Durante cinco dias várias caminhadas com diferentes níveis de dificuldade, levaram cerca de 50 caminhantes a percorrerem a ilha
A paisagem natural e inebriante da açoriana Ilha Terceira foi o palco tão fantástico, quanto difícil, para a caminhada número 200, do GDUA, Grupo Desportivo Unidos do Arco, de Corroios.
Durante cinco dias várias caminhadas com diferentes níveis de dificuldade, levaram cerca de 50 caminhantes a percorrerem a ilha de uma ponta à outra, por entre caminhos por vezes de difícil acesso, que proporcionaram aos caminhantes paisagens deslumbrantes e uma rara comunhão com as belezas naturais da ilha. Monte Brasil, Algar do Carvão, Mistérios Negros, Malha Grande, Biscoitos, Pico do Negrão, foram apenas alguns dos pontos de referência numa ilha com uma infinidade de caminhos a descobrir.
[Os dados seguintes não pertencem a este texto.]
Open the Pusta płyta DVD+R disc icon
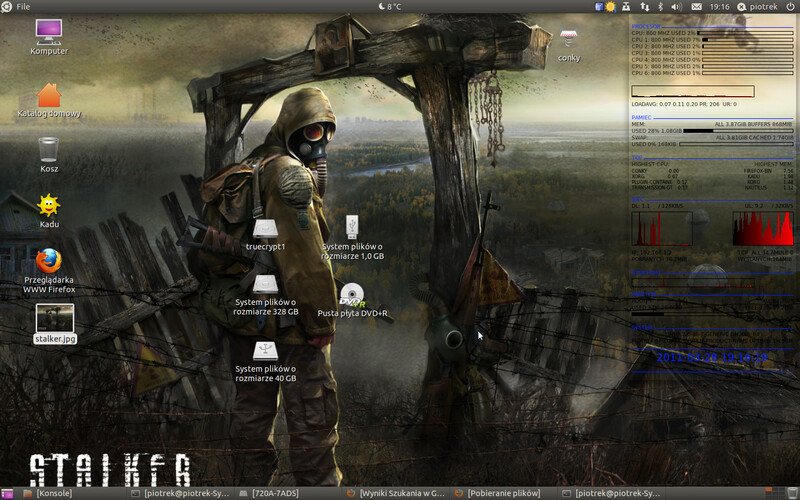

A caminhada 200 marca simbolicamente um percurso deste grupo, percurso iniciado em 2018, assente na capacidade organizativa, de liderança e de uma enorme paciência e boa vontade de um grupo de guias liderado por Franklim Camacho.
Ao longo dos oito anos de existência, o grupo organizou caminhadas em diferentes pontos do País, permitindo-me destacar as duas oceânicas, com mais de 40 quilómetros de extensão e que reuniram 250 pessoas, número máximo permitido pelas autoridades ambientais, as realizadas na Costa Vicentina e na Ilha da Madeira.
Uma média de 70 a 80 pessoas marca o número de participantes em todas as caminhadas do GDUA, cuja idade média, ronda os 50 anos, e que inclui participantes septuagenários.